Higher education technologists, who largely support the Federal Communications Commission’s (FCC) net neutrality plans, kept an eye on reports Aug. 5 that internet giants Google and Verizon were on the verge of announcing a deal that would provide faster web speeds only to content providers who could pay a premium.
IT decision makers in colleges and universities have said such a precedent could undermine major strides in providing educational content online, especially for small institutions without massive technology budgets.
After media reports said Google, which owns YouTube, and Verizon were hammering out the final details in the creation of “pay tiers” for internet users–a system that the FCC’s net neutrality plan was designed to avoid — Google responded with a statement calling the reports “quite simply wrong.”
The statement said Google had not “had any conversations with Verizon about paying for carriage of Google or YouTube traffic. We remain as committed as we always have been to an open internet.”
David Fish, a Verizon spokesman, said in an Aug. 5 statement that the media report “fundamentally misunderstands our purpose. As we said in our earlier FCC filing, our goal is an internet policy framework that ensures openness and accountability, and incorporates specific FCC authority, while maintaining investment and innovation. To suggest this is a business arrangement between our companies is entirely incorrect.”
Education-technology advocates said that without net-neutrality rules, the price of online learning soon could prove untenable for students. If broadband providers are left unchallenged, the price of web access could skyrocket in coming years, discouraging students from pursuing web-based college courses, they said.
Higher-ed IT officials said they were concerned with the barrage of news stories detailing the private meetings between Google and one of the web’s leading service providers, but they would not speak on the record after Google and Verizon denied the reports and cast suspicion on the news outlets.
Still, some officials detailed the potential repercussions of a “pay tier” system that undermined net neutrality, a plan FCC Chairman Julius Genachowski has said is needed to prevent phone and cable companies from using their control over web access to favor some online content and services over others.

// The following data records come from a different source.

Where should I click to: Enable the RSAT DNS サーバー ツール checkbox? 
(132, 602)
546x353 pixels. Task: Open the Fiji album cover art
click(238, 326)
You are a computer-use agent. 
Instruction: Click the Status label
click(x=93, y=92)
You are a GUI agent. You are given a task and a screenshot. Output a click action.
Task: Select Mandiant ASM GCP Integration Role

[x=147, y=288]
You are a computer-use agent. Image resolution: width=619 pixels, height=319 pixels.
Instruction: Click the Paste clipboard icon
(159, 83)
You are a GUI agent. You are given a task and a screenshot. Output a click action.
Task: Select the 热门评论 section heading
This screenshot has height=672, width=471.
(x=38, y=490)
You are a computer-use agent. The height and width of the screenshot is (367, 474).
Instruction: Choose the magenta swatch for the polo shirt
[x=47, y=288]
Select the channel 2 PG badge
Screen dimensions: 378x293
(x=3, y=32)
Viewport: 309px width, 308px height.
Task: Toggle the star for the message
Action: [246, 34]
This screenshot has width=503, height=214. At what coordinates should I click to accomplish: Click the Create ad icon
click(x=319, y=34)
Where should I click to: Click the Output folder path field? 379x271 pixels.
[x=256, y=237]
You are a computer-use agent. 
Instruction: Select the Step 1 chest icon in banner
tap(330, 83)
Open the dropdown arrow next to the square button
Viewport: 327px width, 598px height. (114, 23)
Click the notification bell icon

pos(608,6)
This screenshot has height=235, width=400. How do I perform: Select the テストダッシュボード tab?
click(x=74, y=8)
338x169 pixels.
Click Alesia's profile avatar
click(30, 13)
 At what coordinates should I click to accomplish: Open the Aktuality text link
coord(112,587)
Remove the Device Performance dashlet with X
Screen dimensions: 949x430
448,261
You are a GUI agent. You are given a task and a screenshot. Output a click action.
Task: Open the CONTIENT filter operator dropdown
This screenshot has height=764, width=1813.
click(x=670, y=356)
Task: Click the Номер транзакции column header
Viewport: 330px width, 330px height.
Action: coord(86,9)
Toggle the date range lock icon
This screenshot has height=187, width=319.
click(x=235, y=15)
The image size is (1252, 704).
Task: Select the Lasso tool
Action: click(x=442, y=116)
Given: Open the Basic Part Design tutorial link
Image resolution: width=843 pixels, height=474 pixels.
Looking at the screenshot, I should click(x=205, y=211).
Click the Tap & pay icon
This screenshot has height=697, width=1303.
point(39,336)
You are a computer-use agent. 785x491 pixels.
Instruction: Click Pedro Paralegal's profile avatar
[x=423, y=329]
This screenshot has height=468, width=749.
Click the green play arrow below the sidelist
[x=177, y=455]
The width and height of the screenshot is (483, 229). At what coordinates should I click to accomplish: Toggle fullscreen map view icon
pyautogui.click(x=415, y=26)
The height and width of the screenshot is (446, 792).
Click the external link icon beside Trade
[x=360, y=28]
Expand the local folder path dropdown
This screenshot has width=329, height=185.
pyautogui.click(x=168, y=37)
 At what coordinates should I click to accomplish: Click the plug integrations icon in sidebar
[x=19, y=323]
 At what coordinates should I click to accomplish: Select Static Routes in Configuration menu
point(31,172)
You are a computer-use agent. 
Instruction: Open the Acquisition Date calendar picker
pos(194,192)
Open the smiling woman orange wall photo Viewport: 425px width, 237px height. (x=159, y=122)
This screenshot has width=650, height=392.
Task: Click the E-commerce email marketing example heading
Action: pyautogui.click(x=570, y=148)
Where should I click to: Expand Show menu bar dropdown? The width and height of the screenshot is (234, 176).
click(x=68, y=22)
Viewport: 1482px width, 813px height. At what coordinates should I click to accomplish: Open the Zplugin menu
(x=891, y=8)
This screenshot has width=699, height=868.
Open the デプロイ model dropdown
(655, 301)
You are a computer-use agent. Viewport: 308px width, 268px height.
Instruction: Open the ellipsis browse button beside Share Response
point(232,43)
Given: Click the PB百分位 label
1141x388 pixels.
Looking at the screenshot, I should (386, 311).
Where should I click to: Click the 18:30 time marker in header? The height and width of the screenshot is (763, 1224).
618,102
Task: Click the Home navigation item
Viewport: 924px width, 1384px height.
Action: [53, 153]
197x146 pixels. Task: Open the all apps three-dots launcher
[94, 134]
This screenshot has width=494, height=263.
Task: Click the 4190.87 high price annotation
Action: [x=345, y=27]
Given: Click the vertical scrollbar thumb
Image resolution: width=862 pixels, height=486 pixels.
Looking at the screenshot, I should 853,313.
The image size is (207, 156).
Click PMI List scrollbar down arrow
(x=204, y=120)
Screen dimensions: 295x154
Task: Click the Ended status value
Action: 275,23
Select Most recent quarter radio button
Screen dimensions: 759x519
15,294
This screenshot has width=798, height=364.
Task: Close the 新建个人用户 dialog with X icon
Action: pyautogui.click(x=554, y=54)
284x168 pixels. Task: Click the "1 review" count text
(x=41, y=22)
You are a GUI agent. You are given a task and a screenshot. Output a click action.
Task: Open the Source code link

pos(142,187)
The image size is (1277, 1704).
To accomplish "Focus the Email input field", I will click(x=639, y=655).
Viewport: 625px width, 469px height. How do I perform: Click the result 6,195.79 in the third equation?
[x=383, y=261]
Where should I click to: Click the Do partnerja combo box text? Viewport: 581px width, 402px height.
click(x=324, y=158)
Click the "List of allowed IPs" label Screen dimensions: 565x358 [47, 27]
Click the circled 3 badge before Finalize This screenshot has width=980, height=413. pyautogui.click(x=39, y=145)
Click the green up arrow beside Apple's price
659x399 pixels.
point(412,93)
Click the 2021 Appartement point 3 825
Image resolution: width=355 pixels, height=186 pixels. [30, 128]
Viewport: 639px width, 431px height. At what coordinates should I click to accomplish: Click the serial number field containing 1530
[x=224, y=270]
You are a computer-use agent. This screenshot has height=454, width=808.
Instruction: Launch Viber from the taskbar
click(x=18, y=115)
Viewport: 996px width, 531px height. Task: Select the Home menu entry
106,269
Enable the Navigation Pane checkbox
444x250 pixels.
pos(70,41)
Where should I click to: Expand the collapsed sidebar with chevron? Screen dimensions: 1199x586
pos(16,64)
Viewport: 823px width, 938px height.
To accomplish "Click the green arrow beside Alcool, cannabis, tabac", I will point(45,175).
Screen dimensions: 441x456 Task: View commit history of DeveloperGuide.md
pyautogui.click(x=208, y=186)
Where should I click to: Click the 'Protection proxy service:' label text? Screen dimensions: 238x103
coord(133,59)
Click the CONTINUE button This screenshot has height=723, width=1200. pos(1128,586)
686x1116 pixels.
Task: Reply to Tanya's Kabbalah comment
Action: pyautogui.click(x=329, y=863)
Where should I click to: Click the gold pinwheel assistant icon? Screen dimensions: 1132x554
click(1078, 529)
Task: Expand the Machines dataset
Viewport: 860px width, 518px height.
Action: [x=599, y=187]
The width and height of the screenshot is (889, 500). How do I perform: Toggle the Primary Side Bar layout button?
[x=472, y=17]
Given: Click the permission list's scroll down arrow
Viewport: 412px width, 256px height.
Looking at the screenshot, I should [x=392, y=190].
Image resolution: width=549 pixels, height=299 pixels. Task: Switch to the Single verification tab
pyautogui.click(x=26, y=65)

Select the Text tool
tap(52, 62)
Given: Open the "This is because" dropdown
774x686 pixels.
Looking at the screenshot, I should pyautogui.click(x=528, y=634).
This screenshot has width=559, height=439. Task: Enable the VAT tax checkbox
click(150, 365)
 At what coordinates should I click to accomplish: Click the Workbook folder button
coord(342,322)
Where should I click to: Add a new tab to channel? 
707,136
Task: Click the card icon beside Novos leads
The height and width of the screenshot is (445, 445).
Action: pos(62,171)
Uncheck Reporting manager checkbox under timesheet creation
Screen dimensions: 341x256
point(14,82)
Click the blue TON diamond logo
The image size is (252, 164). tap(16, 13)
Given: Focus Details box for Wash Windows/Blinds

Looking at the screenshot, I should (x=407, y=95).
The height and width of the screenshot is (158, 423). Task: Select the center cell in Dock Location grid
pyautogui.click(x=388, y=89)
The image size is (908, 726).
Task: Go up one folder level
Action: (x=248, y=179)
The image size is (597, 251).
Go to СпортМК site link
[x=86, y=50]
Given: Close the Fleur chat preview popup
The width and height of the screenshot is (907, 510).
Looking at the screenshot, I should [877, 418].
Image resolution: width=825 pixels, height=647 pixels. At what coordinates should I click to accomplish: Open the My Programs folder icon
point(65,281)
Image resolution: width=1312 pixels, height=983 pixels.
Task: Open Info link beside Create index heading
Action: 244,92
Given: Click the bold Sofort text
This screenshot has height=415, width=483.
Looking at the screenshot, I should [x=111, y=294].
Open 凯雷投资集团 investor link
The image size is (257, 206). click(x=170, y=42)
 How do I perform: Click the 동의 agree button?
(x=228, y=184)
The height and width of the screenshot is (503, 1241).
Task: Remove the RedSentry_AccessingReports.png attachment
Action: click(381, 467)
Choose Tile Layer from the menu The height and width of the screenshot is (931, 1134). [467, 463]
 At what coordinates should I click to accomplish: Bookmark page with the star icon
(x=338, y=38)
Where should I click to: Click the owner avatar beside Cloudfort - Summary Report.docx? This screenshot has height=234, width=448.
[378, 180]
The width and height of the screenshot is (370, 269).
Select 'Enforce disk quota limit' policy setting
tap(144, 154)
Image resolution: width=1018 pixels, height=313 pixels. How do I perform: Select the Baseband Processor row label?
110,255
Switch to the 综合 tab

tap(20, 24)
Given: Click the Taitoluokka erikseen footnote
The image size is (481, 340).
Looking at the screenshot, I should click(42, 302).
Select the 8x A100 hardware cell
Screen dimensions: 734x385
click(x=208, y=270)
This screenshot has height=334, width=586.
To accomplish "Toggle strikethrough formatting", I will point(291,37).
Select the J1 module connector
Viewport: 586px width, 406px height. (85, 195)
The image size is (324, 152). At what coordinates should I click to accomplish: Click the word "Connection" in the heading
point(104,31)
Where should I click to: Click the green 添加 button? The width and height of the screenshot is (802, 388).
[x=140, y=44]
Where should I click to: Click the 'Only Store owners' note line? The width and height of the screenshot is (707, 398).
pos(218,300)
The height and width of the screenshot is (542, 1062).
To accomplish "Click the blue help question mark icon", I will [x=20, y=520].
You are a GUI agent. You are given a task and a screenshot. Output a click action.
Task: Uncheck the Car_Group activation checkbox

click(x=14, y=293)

“Tiered pricing based solely on the brand or source of content is a very bad idea,” said Brenda van Gelder, director of Virginia Tech’s eCorridors program, which promotes web access in local Virginia communities.
van Gelder added that nonprofit organizations, rural entrepreneurs, “community colleges, and perhaps even large research universities [that] do not have connectivity to the national education networks” would suffer in a market that limited internet speeds for customers who couldn’t pay top dollar.
Google and Verizon released a joint statement Oct. 21 affirming that “both [companies] think it’s essential that the internet remains an unrestricted and open platform–where people can access any content (so long as it’s legal), as well as the services and applications of their choice.”
Google CEO Eric Schmidt and Verizon President and CEO Lowell McAdam said in the statement that the two companies “might seem unlikely bedfellows in the current debate around network neutrality, or an open internet.”